The more fundamental problem with mass legal immigration, however, is that it’s an anachronism, something we’ve outgrown. As a young nation settling the land and later industrializing, we could successfully make use of a large number of new workers from abroad, though even in the past immigration created great social turmoil. But we are today a very different, more mature, nation. Our post-industrial, knowledge-based economy offers fewer opportunities for advancement to legal newcomers with little education, at the same time that our own less-educated are under great stress. A modern welfare state means that less-skilled legal workers, who necessarily earn low wages, create huge costs to taxpayers. Modern transportation and communications, combined with a post-national American elite, mean that immigrants — even skilled immigrants — have less need to assimilate and join the American people emotionally rather than just on paper. In short, mass immigration is incompatible with contemporary society.

Many of the concerns people express regarding illegal immigration are actually about immigration as a whole, most of which is legal. Most illegal immigrants work on the books for more than minimum wage — so job competition faced by less-skilled Americans has less to do with legal status and more to do with simple numbers. Likewise with welfare; illegals collect benefits on behalf of their U.S.-born children but are ineligible themselves, whereas legal immigrants use a much wider array of taxpayer-funded services. The same dynamic is true with the increase in poverty, in economic inequality, in the growth in the uninsured — legal immigration has a much larger impact than illegal.

A lower level of overall immigration would tighten the labor market, ease pressure on welfare and the health and education systems, and promote assimilation — goals that are all important in themselves, but especially important to the absorption of the amnestied illegal population. In addition to the benefits to the country, curbing immigration would help the political prospects of conservatism, given the mountain of data showing that immigrants are overwhelmingly big-government liberals.
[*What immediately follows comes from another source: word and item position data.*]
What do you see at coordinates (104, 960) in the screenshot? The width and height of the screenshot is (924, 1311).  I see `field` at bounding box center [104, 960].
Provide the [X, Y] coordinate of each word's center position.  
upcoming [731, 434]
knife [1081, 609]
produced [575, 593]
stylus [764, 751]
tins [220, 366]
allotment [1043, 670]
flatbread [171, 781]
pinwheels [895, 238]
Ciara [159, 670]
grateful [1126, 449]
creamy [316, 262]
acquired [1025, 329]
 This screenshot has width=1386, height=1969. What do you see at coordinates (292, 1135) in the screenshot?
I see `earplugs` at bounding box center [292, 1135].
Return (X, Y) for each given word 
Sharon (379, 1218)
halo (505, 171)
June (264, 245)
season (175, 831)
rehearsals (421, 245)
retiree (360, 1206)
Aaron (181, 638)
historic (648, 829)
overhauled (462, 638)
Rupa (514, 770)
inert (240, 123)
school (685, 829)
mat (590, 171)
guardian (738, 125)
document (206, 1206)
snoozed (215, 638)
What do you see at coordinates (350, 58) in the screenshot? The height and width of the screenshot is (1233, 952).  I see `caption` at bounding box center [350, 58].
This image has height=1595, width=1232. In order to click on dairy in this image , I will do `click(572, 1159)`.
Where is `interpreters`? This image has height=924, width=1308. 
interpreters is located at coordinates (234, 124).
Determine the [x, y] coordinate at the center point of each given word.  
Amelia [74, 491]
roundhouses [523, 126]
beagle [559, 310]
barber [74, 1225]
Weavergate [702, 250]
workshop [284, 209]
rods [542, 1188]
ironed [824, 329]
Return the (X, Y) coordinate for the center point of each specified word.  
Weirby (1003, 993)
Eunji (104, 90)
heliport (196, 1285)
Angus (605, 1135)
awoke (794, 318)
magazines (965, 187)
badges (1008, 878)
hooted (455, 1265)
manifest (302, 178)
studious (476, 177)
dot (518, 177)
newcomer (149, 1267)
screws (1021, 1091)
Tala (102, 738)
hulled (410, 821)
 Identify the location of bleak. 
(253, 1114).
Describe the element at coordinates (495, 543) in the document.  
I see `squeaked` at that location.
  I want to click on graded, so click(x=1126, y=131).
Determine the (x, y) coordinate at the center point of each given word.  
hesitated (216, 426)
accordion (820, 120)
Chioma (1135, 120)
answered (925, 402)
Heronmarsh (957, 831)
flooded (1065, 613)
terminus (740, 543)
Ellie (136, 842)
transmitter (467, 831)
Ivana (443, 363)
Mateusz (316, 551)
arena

To summarize, in exchange for amnesty, the following legal-immigration reforms — which together would cut legal immigration by about one-half — are called for: Family immigration should be limited to the spouses and unmarried minor children of U.S. citizens; skilled immigration should be limited to the top talent in the world; humanitarian immigration — refugees and asylum seekers — should be limited to the truly desperate who have nowhere else to go, as is not the case with the bulk of the current flow; the visa lottery should be ended; and guest-worker programs should be eliminated — they not only exploit workers and undercut Americans, but are vehicles of illegal immigration, as the Congressional Budget Office report on the Senate bill acknowledged.

If House Republicans want to offer a choice rather than an echo, they’d do well to consider the alternative to the Senate plan sketched here: enforcement first, followed by a combination of amnesty and greatly reduced immigration.

— Mark Krikorian is the executive director of the Center for Immigration Studies. This article was adapted from one that appeared in the February 10 issue of National Review.